Sitting alone, no phone on the table, no book to obscure my face, just the food in front of me and the locals around me, I breathe it all in.
A quick wander through the Kalsa neighborhood, which has emerged as a type of underground artists’ haven, leads me to the Palazzo Ajutamicristo, a historic house with arched terraces and banana trees. I quietly encounter the owner, a baron, reading listlessly in the garden and sipping on an iced granita. We exchange a wave and a smile. On Sicily, the highest compliment one can receive is “bellisimo,” a multisyllabic singsongy praise, and the very word uttered by artisan Rosario Pampinella as he straps a bespoke multi-colored pom-pom bracelet onto my wrist.
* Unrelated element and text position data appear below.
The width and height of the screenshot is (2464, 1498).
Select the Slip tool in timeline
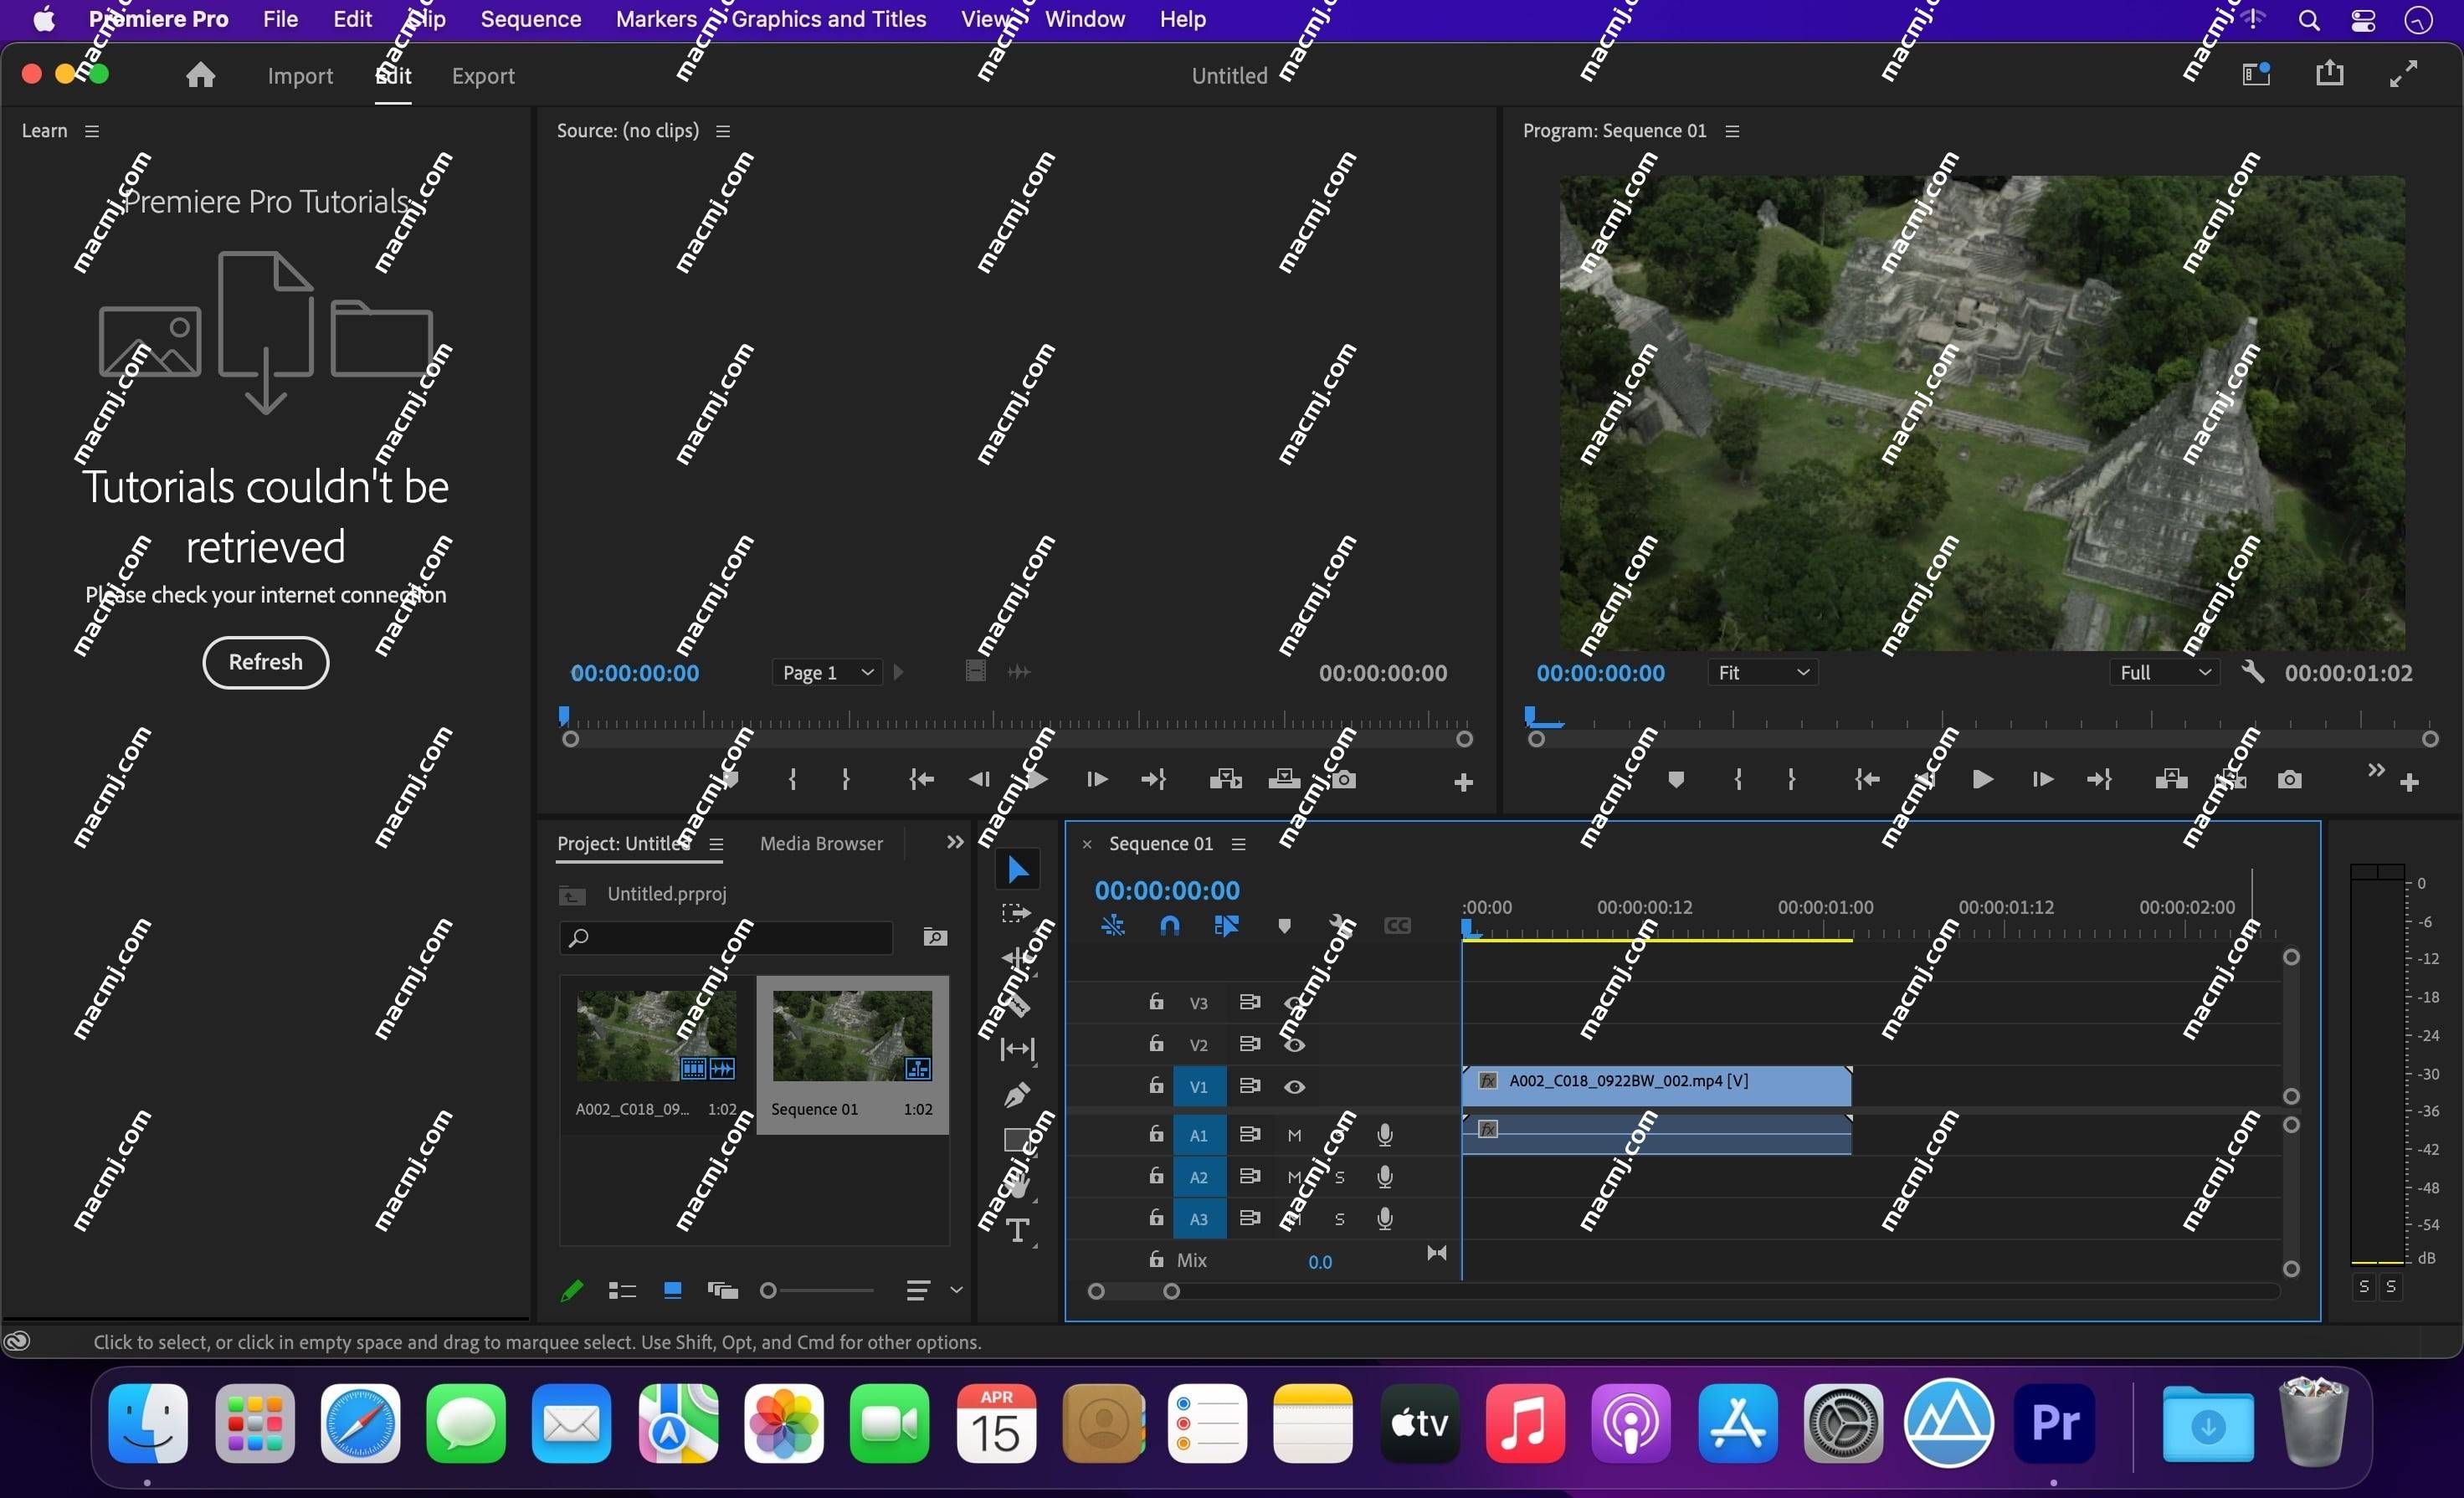pyautogui.click(x=1021, y=1044)
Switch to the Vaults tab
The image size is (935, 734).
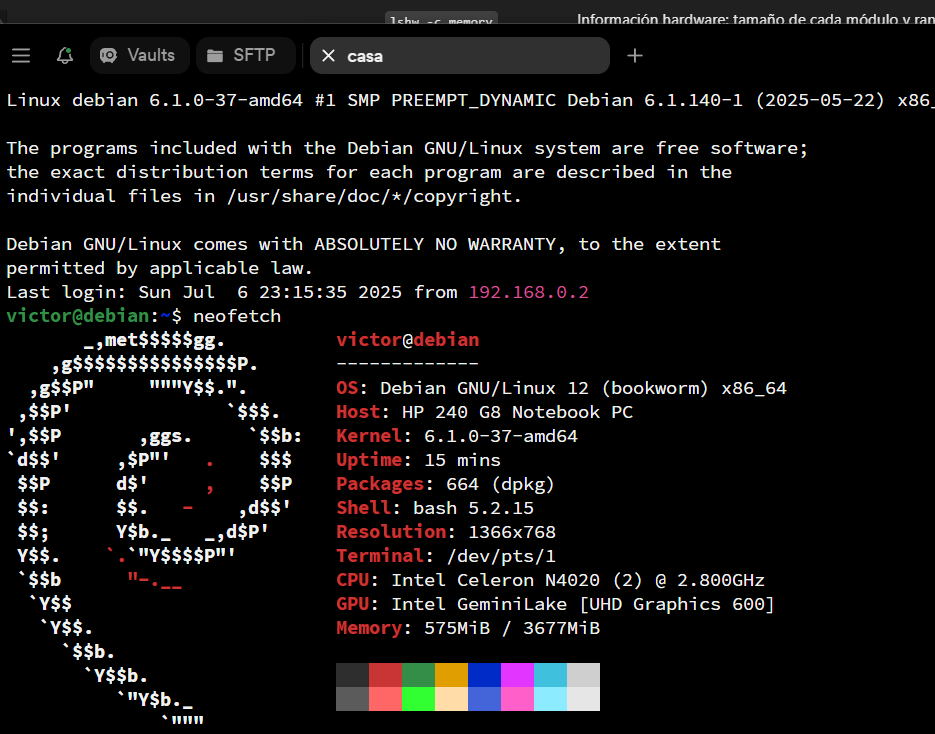point(139,56)
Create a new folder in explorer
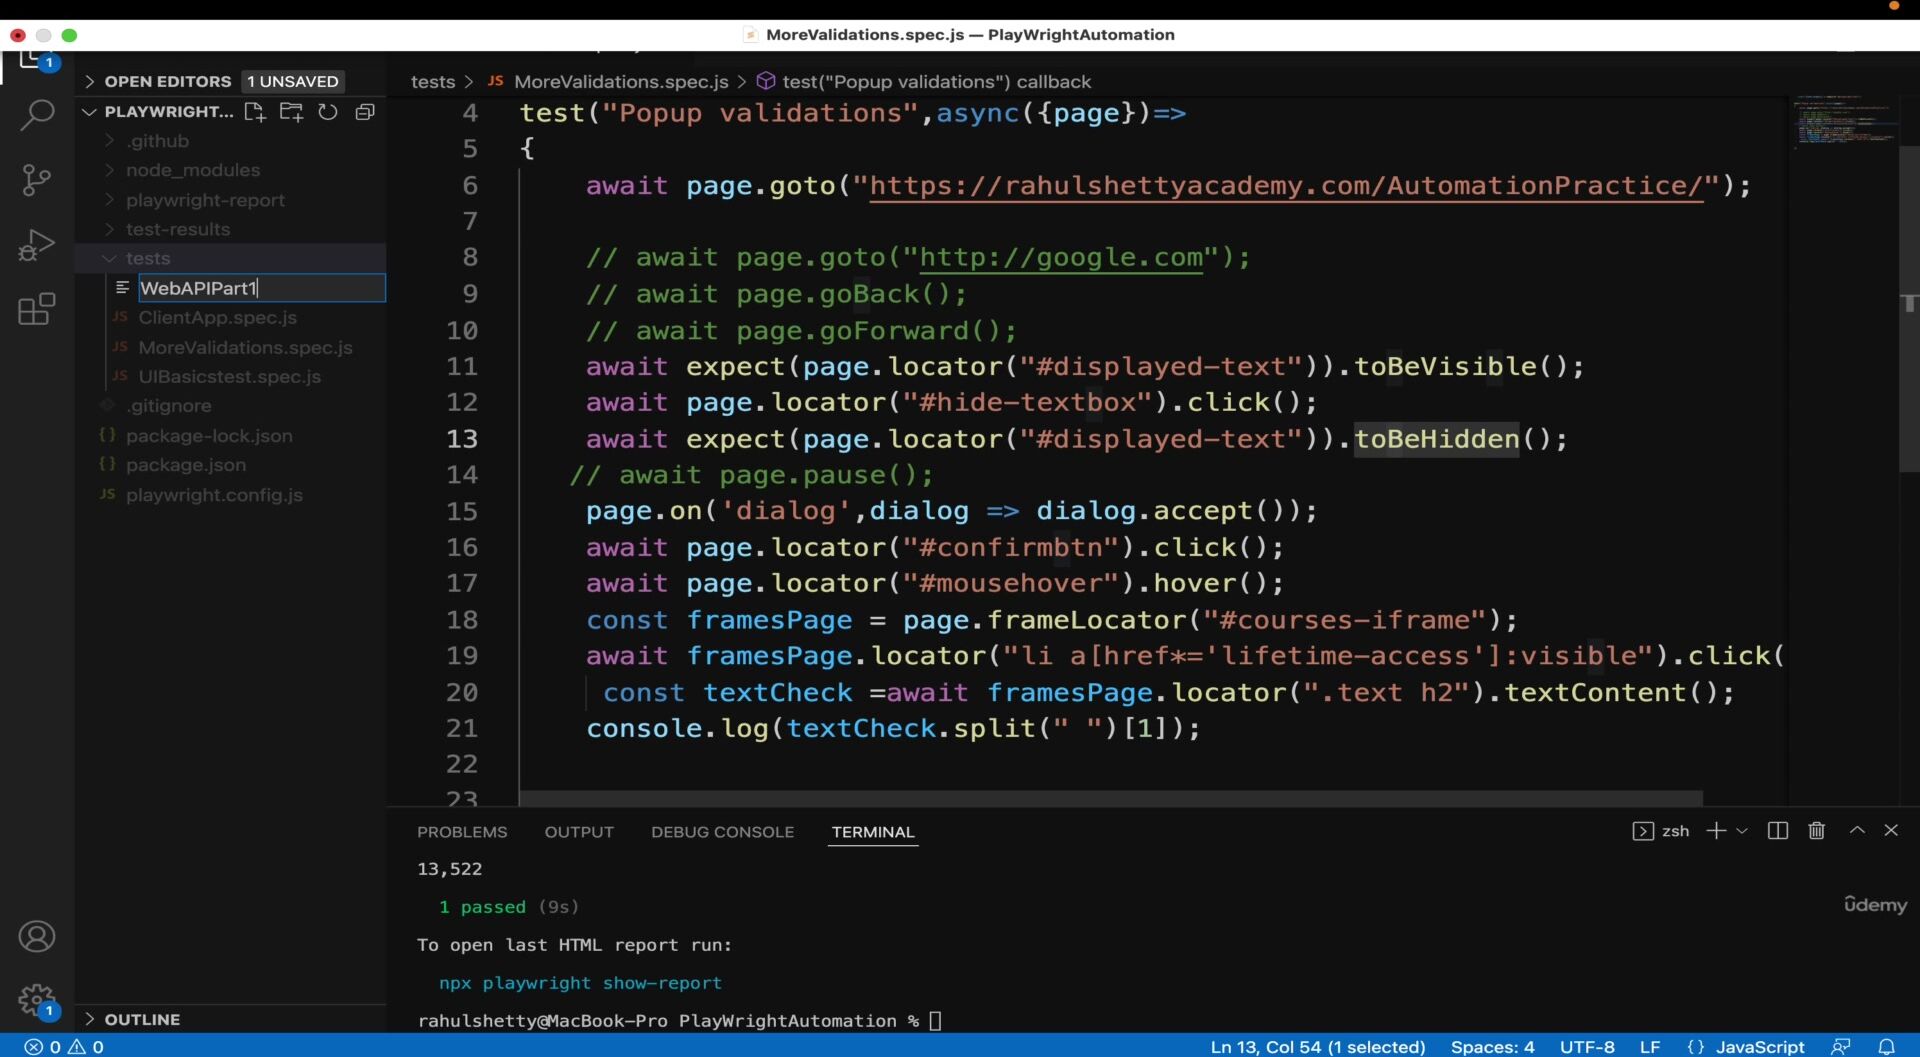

Inside his shop, it occurs to me that Sicilians find beauty in food, fashion, cars, architecture; in everything. It must be “bellisimo” to survive on this island. I ask this gray-haired, bespectacled man what he thinks is more Italian than pizza. He smirks and says simply, “Un Negroni.” Fighting for air as clouds of dust and ash from the fires coat the city, I stare over Porto Arenella and contemplate the success of my two-day mission. Zero pizza eaten, but plenty of culture, steeped in Italian and Sicilian history, digested and driven. Sipping on a Negroni, the Campari-based Italian cocktail at Tonnara Florio, I raise my glass and toast. Alexandra Cheney traveled to Sicily as a guest of Maserati.